I’ve always had really eclectic taste in music — and my favorites rarely make it onto the Top 40 charts. When I was 18, I was listening to Bob Marley, Oingo Boingo, Willy Nelson, and lots of old Joni Mitchell.

These days I’m all over the indie charts. My favorites include Wilco, Michael Franti and Spearhead, Jolie Holland, the Gourds, and the John Butler Trio (I can’t get their new album, Sunrise Over Sea, out of my CD player!). I’ll forever have a soft spot in my heart for Billie Holiday, and whenever I’m feeling blue, I pop in Billy Bragg and Wilco’s Mermaid Avenue, awesome renditions of Woody Guthrie lyrics.

Because I spend so much time in the car with my two kids, we’ve had to come to terms with our music preferences (Britney isn’t welcome there). We agree on Michael Franti, Nellie McKay, Citizen Cope, and Andre Tanker (we’ve been playing his song “Food Fight,” about Spam, lamb, the Bush-man and Saddam over and over and over again these days … ).
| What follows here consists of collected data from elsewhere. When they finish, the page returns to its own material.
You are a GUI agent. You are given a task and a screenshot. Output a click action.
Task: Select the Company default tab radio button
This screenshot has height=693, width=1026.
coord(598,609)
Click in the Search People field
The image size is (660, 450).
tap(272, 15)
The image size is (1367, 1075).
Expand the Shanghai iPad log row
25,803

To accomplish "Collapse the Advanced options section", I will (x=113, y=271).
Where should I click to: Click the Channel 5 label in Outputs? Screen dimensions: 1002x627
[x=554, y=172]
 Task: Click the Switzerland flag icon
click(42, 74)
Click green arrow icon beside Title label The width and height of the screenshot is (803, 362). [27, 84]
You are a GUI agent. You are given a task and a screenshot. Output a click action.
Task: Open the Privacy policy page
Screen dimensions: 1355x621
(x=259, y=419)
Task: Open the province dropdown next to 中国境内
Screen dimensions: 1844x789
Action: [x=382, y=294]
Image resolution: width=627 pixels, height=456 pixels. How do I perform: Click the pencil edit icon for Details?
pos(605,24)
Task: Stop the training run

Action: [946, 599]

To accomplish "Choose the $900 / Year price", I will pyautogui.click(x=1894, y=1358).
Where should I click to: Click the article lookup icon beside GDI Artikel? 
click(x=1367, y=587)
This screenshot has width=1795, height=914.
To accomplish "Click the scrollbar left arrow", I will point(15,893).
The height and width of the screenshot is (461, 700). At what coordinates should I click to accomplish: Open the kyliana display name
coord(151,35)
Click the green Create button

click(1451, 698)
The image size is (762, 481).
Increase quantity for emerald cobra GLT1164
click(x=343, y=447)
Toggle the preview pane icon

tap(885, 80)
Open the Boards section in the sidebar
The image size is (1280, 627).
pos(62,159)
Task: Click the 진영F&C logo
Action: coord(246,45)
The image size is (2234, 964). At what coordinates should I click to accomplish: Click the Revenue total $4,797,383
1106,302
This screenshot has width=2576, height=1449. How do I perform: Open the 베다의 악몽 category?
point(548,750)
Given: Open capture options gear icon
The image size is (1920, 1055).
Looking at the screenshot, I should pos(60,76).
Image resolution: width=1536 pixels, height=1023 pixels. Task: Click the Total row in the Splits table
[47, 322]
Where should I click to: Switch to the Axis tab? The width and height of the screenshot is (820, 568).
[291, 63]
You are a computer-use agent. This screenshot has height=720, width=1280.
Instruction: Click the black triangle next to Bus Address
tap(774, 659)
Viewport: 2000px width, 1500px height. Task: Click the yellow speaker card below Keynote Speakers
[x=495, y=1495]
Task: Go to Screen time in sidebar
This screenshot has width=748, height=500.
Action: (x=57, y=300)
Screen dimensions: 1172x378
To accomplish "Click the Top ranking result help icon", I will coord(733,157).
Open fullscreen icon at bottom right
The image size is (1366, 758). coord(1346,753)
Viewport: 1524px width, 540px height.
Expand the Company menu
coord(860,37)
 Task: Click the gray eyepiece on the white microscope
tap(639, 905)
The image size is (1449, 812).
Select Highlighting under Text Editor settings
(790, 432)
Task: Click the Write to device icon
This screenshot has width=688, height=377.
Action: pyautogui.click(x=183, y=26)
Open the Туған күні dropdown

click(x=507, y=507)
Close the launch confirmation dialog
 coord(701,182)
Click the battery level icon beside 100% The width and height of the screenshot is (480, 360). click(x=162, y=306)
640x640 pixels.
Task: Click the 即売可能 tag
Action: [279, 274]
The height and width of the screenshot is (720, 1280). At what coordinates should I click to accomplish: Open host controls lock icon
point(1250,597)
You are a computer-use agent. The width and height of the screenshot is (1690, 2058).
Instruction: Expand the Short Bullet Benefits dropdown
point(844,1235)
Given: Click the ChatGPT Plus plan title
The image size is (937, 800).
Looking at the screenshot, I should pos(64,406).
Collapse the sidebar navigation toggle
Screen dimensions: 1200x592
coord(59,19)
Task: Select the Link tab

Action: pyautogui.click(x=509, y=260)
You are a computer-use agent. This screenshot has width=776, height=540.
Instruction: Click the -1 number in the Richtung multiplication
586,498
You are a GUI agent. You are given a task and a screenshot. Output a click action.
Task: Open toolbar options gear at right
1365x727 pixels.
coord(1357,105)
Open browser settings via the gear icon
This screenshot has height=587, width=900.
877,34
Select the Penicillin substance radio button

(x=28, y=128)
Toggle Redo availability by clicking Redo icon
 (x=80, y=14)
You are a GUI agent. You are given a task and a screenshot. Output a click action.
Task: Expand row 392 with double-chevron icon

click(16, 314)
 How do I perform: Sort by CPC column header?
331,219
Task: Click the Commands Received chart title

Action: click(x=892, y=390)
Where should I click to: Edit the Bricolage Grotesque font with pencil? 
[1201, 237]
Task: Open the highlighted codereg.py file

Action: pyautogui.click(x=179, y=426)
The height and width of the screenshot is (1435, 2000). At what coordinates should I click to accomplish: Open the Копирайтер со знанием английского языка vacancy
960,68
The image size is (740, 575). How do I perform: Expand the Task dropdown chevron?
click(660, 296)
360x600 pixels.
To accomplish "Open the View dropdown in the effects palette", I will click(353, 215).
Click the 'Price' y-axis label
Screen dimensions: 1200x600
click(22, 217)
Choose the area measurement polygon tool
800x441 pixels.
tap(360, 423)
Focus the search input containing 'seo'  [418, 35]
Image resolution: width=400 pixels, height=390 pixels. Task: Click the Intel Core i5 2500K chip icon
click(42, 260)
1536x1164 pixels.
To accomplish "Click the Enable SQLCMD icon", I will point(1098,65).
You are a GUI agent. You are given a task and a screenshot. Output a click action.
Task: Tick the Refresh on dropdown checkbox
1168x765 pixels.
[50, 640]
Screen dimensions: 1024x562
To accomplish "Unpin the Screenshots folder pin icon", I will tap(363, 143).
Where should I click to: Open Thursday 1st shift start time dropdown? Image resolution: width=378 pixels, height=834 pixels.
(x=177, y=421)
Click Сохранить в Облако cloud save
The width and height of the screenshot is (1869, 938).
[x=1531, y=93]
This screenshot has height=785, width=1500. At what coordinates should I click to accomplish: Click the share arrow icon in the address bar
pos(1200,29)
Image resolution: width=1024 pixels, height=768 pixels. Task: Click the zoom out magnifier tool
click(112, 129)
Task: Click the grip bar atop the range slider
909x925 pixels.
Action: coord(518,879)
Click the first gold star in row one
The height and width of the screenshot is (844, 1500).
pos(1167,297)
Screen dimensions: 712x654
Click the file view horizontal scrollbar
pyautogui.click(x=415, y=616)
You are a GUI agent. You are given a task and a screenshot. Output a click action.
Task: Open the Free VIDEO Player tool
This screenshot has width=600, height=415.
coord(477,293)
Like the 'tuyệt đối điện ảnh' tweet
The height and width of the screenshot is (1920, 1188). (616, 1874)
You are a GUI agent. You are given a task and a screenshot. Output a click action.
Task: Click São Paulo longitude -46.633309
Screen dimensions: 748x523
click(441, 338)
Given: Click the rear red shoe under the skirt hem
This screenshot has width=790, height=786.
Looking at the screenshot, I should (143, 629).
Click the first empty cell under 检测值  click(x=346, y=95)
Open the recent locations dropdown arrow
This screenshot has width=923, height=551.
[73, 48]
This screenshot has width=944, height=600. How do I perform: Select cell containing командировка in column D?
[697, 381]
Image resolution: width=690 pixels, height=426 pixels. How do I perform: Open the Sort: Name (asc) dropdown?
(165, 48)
What’s your favorite movie?

It is, and always will be, The Graduate.

What are you happy about right now?

My kids. They’re amazing, spiritually clear beings who will change the world. I look at them and their friends, and I know there’s hope for all of us.

If you could have every InterActivist reader do one thing, what would it be?

Recently I tried to talk the NH&G staff into creating a campaign to have everyone stop flushing their toilets every time they go. They thought I was crazy, but it seemed to me a light-hearted yet impactful “starting point” — something we could have fun with. (Nobody but me thought it would be fun to recite “if it’s yellow, let it mellow … ” in public.)

I think other InterActivist interviewees have said this, but I absolutely do believe that doing something small, simple, and even silly to lessen your impact every day is key. Stop flushing your toilet every time (my family saves more than 1,000 gallons of water a month this way). Change your incandescent light bulbs to compact fluorescents and use three-quarters as much electricity (400 fewer pounds of coal, 32 fewer gallons of oil, or 4,300 fewer cubic feet of natural gas). Lower your heat by a couple degrees, and turn down your hot water heater. Buy wind power.

Sometimes the big global picture is so overwhelming that we stop believing that our daily actions make any difference. But if change doesn’t begin incrementally with us, who will it begin with? If we’re not completely in integrity with how we live our lives, why should anyone else be? I want to end every day believing that I did something to decrease my still ridiculously large footprint — even by just a toenail.